February 27, 2024: Rare earth elements (REEs) are inherently scarce and limited in availability. In a groundbreaking study co-led by the Newcastle University, researchers have introduced a novel integrated model that assesses how circular economy approaches can transform the global supply chains of critical rare earth elements like neodymium, dysprosium, and terbium. According to their analysis, implementing circular economy strategies could result in a substantial 701 kt increase in secondary supply and a corresponding 2,306 kt decrease in demand over the next three decades.

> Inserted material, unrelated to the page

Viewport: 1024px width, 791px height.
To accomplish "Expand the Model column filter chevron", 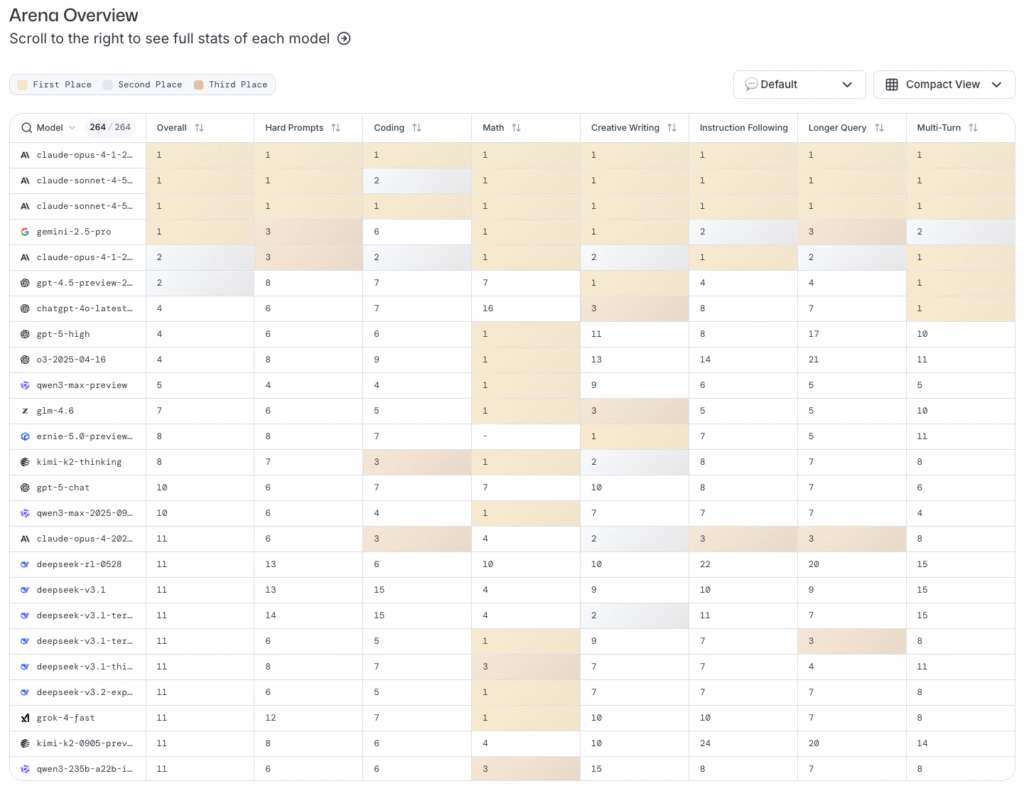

REEs play a pivotal role in the production of various technologies crucial for low-carbon energy and transportation systems. Due to the restricted output from conventional REE mines, circular economy strategies have emerged as potential remedies for addressing supply chain challenges. Despite this, the precise impacts of such strategies on the global REE supply and demand landscape have remained largely unclear.
In response to this knowledge gap, an international research team, including Newcastle University, has devised an integrated model to probe the intricate connections between REEs and climate commitments. The model aims to quantify the potential of circular economy strategies in reshaping the global supply chains of REEs.
Study author, Professor Oliver Heidrich, Professor of Civil and Environmental Engineering, at Newcastle University School of Engineering, said, “Our study does shed important light on the demands and supplies and provides a good understanding of the geopolitical dynamics, climate goals, and how the natural resources could be used for political gains.”
The study’s findings highlight a significant discrepancy between in-ground reserves, supply, and demand at both regional and element-specific levels. The mismatch in the supply of heavy rare earth elements emerges as a critical barrier to achieving net-zero emission targets.
Reshaping global REE supply chains
Reduction, substitution, reuse, and recycling are just a few of the circular economy tactics that the report emphasises are critical in changing the global supply chains for rare earth elements. Within the next three decades, the use of these tactics will increase the supply of REE from urban mines, which can greatly lessen the reliance on mining REE. The adoption of circular economy ideas could also lead to a closed-loop supply of REEs in some areas, such as the EU.
Researchers from the Institute of Urban Environment of the Chinese Academy of Sciences, Peking University, Newcastle University, Leiden University in the Netherlands, and other institutions participated in the study, which was published and featured on the cover of Nature Geoscience.
Professor Oliver Heidrich added, “Our model considers both in-ground stocks and in-use stocks, as well as their quite dramatic geographic shift across ten regions from 2001 to 2050 under three widely accepted climate scenarios. ”
The findings can serve as the scientific basis for international cooperation in promoting the circular economy strategies of REE for global and just low-carbon transitions.